Why is asking “Can I fix it?” better than stating “I will Fix it!”
The first is in form of a question —and because we love curiosity and learning here, we already like it more for the possibilities it opens. The second is a promise —and while we may be confident, our ability to deliver increasingly depends more and more on our desire to tackle ever more complex problems for which there may not be a blueprint and plenty of hard work.
But there is a more scientific reason why the one is better than the other. As Dan Pink says:
In a nifty set of experiments, three social scientists explored the differences between what they call “declarative” self-talk (I will fix it!) and “interrogative” self-talk (Can I fix it?). They began by presenting a group of participants with some anagrams to solve (for example, rearranging the letters in “sauce” to spell “cause.”) But before the participants tackled the problem, the researchers asked one half of them to take a minute to ask themselves whether they could complete the task—and the other half to tell themselves that they would complete the task.
The results?
The self-questioning group solved significantly more anagrams than the self-affirming group.
The researchers—Ibrahim Senay and Dolores Albarracin of the University of Illinois, along with Kenji Noguchi of the University of Southern Mississippi—then enlisted a new group to try a variation with a twist of trickery: “We told participants that we were interested in people's handwriting practices. With this pretense, participants were given a sheet of paper to write 20 times one of the following word pairs: Will I, I will, I, or Will. Then they were asked to work on a series of 10 anagrams in the same way participants in Experiment One did.

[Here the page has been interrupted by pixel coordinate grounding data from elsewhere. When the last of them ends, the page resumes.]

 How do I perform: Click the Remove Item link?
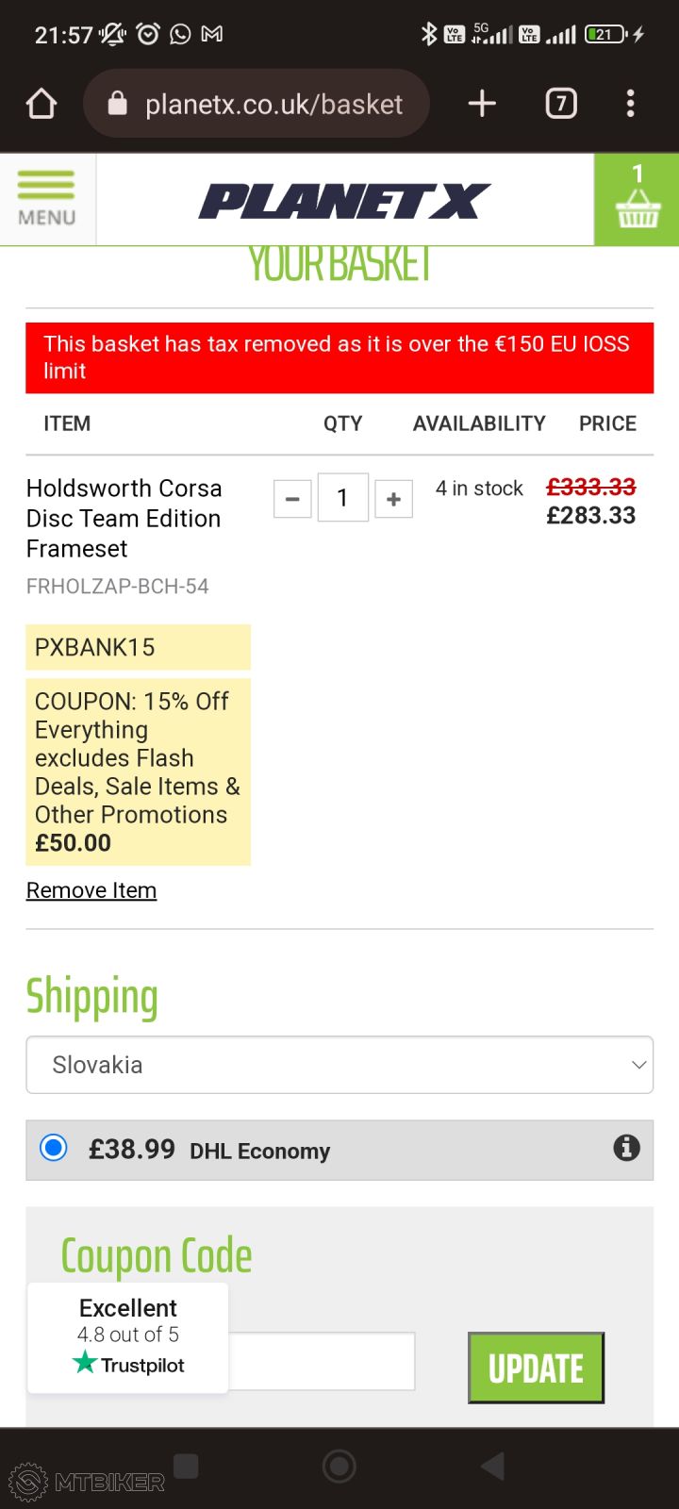(x=91, y=890)
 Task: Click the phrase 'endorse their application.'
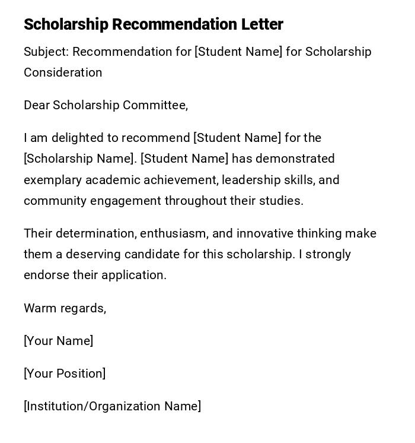pyautogui.click(x=95, y=275)
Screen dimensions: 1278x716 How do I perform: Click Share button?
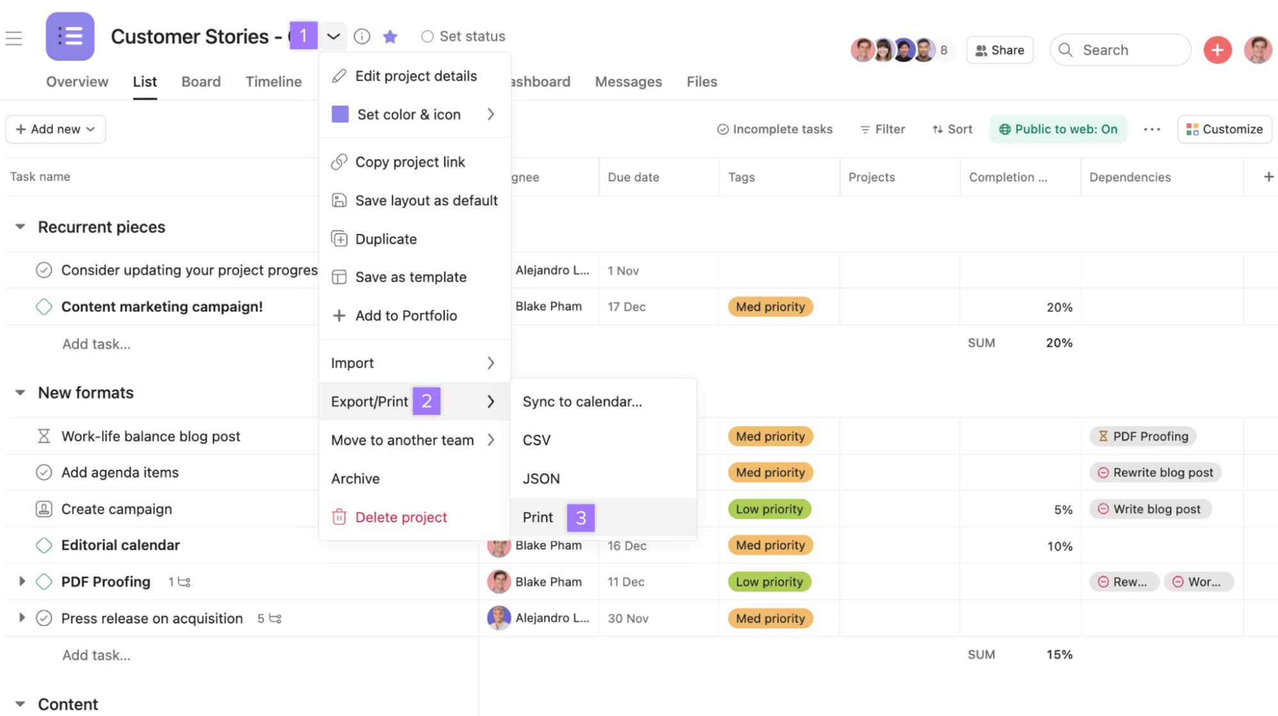pyautogui.click(x=999, y=49)
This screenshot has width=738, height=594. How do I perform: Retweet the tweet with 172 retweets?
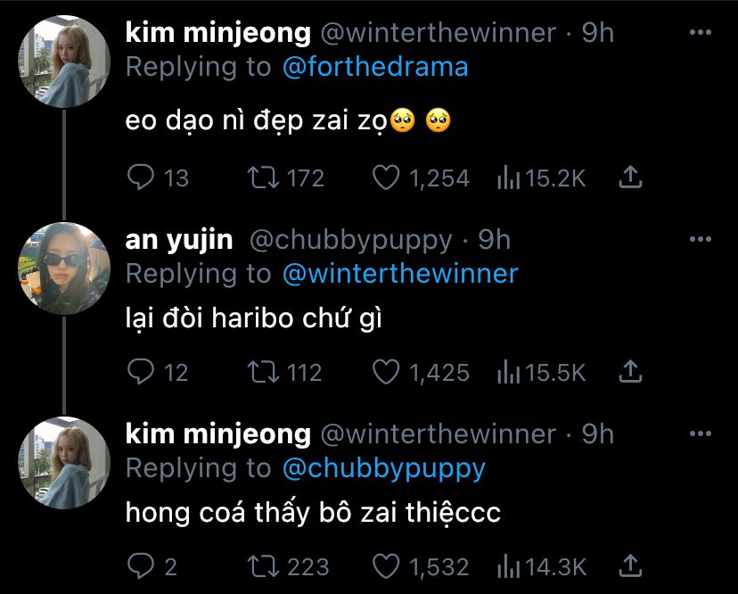point(264,177)
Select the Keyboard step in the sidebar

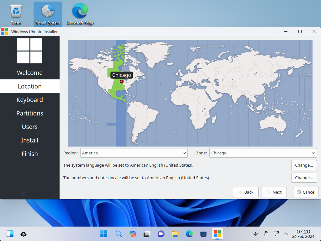[30, 100]

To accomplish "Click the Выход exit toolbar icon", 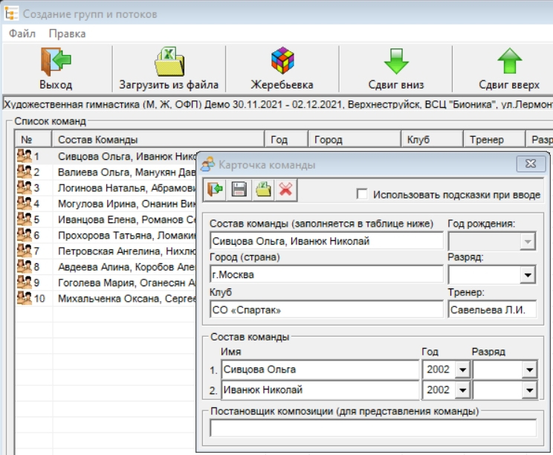I will (56, 62).
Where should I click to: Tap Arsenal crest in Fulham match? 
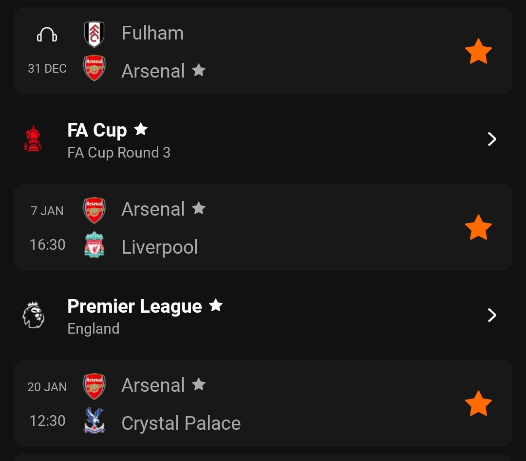pyautogui.click(x=94, y=68)
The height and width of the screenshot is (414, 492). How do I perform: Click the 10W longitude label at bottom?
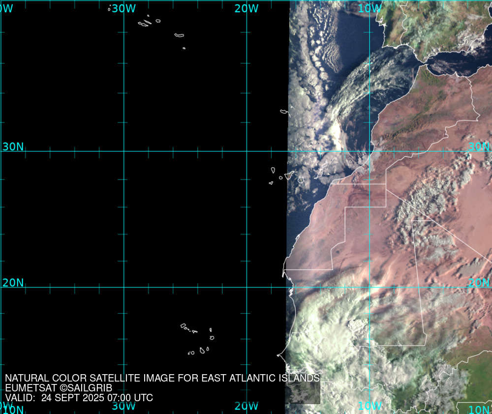(x=369, y=406)
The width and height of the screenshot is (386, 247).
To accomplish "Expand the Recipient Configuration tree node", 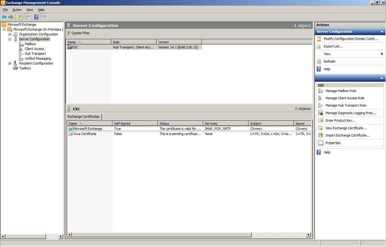I will pyautogui.click(x=10, y=63).
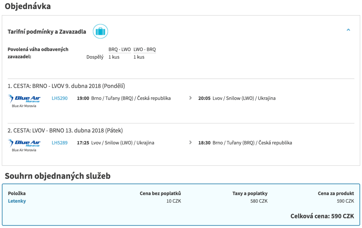Click the Tarifní podmínky a Zavazadla heading
Image resolution: width=362 pixels, height=228 pixels.
coord(47,32)
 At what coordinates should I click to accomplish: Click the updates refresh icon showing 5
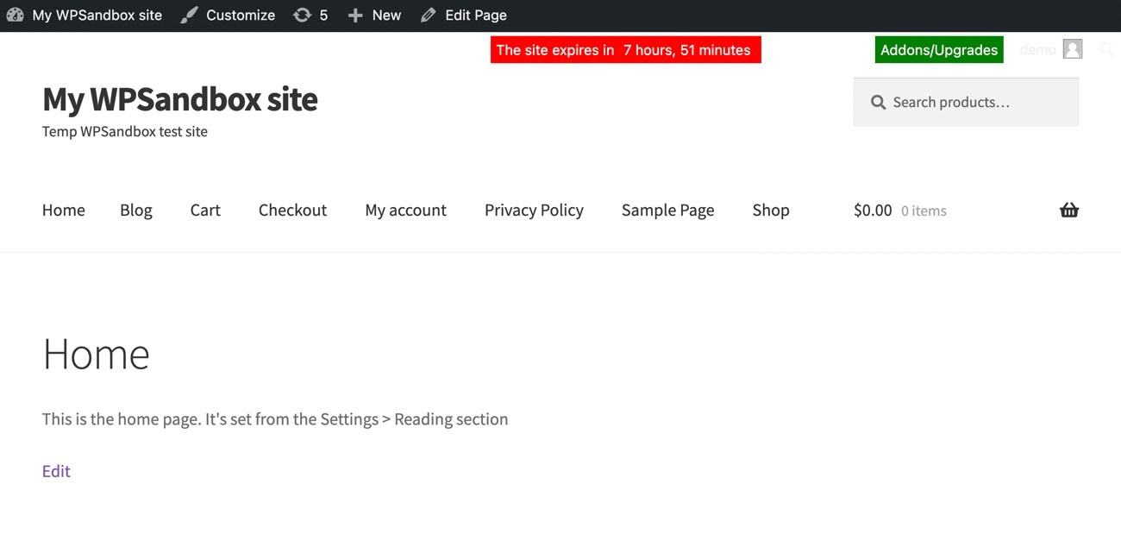point(303,15)
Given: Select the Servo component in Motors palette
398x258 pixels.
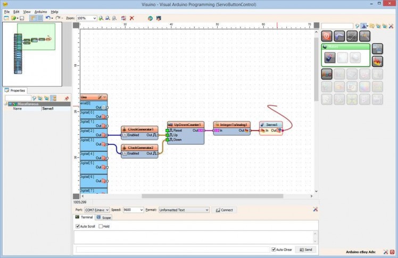Looking at the screenshot, I should coord(330,57).
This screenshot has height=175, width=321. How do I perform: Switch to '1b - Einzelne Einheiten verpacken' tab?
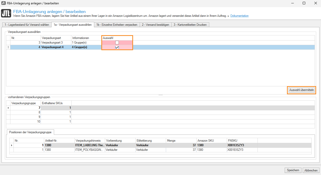(117, 25)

The outcome was the same. People "primed" with Will I solved nearly twice as many anagrams as people in the other three groups. In subsequent experiments, the basic pattern held. Those who approached a task with questioning self-talk did better than those who began with affirming self-talk.
Why is the question so much better than the declaration? Pink says researcher Albarracin explained setting goals assumes a gap between where we are and where we want to be. It's a psychological mechanism similar to the idea attributed to Woody Allen that, “Showing up is 80 percent of life.”
We likely tell ourselves that just by setting the goal we're halfway there. Except for the research doesn't bear that we follow through as well when we're all self-talk. We do better when we have a healthy dose of skepticism —it helps us prove to ourselves that we will through action.
Something else comes with action —clarity of purpose and a greater understanding of what it takes to make something happen. There is another side benefit of exploring the question, it helps us avoid breathing our own fumes, or drinking our own kool-aid. Says multiple venture entrepreneur Lisa Gansky:
When you create something, you can fall in love with it and aren't able to see or hear anything contrary. Whatever comes out of your mouth is all you're inhaling, but when you ask a question—Will I?—you're creating an opening. You're inviting a conversation—whether it's self- conversation or a conversation with others.
We operate in a world where going with the default of anything is hardly going to create much new opportunity. It includes out thinking. Starting with a why-type question —why and why not can I fix this?— and doing the work to figure things out sometimes opens unexpected doors.